• Exercise requirements:
Reproduce the items below word for word, beginning at their first line and stopping after the line that contains "click(x=386, y=405)".
++++++++++
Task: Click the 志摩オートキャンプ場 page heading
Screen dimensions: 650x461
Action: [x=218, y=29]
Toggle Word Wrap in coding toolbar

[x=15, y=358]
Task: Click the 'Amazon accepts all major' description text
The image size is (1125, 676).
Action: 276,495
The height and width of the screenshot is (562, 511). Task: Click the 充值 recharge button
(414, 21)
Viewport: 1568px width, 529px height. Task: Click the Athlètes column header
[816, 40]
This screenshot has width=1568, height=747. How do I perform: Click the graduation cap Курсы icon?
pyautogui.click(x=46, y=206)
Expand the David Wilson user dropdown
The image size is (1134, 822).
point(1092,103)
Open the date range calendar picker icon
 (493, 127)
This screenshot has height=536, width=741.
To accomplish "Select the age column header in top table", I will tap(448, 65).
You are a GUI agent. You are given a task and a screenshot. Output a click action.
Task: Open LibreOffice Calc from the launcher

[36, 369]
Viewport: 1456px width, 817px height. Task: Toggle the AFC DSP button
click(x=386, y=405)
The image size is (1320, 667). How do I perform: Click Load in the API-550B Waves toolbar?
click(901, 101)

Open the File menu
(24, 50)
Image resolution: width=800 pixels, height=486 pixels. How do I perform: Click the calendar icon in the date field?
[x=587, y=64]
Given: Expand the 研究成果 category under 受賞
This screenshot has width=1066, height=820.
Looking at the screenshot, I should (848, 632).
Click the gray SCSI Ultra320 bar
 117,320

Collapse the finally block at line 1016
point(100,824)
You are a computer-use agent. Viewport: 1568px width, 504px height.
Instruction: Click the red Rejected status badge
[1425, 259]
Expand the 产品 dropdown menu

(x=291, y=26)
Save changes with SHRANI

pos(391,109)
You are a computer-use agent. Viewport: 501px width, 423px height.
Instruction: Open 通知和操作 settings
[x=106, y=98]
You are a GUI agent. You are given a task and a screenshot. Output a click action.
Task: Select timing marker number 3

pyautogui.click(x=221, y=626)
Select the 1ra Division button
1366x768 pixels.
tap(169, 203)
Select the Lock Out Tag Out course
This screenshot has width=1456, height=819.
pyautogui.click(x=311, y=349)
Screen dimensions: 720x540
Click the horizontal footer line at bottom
++++++++++
• Answer to the exercise:
Task: Click the 志摩オートキャンプ場 page heading
Screen dimensions: 650x461
Action: [x=218, y=29]
Toggle Word Wrap in coding toolbar

[x=15, y=358]
Task: Click the 'Amazon accepts all major' description text
The image size is (1125, 676).
Action: 276,495
The height and width of the screenshot is (562, 511). Task: Click the 充值 recharge button
(414, 21)
Viewport: 1568px width, 529px height. Task: Click the Athlètes column header
[816, 40]
This screenshot has width=1568, height=747. How do I perform: Click the graduation cap Курсы icon?
pyautogui.click(x=46, y=206)
Expand the David Wilson user dropdown
The image size is (1134, 822).
point(1092,103)
Open the date range calendar picker icon
 (493, 127)
This screenshot has height=536, width=741.
To accomplish "Select the age column header in top table", I will tap(448, 65).
You are a GUI agent. You are given a task and a screenshot. Output a click action.
Task: Open LibreOffice Calc from the launcher

[36, 369]
Viewport: 1456px width, 817px height. Task: Toggle the AFC DSP button
click(x=386, y=405)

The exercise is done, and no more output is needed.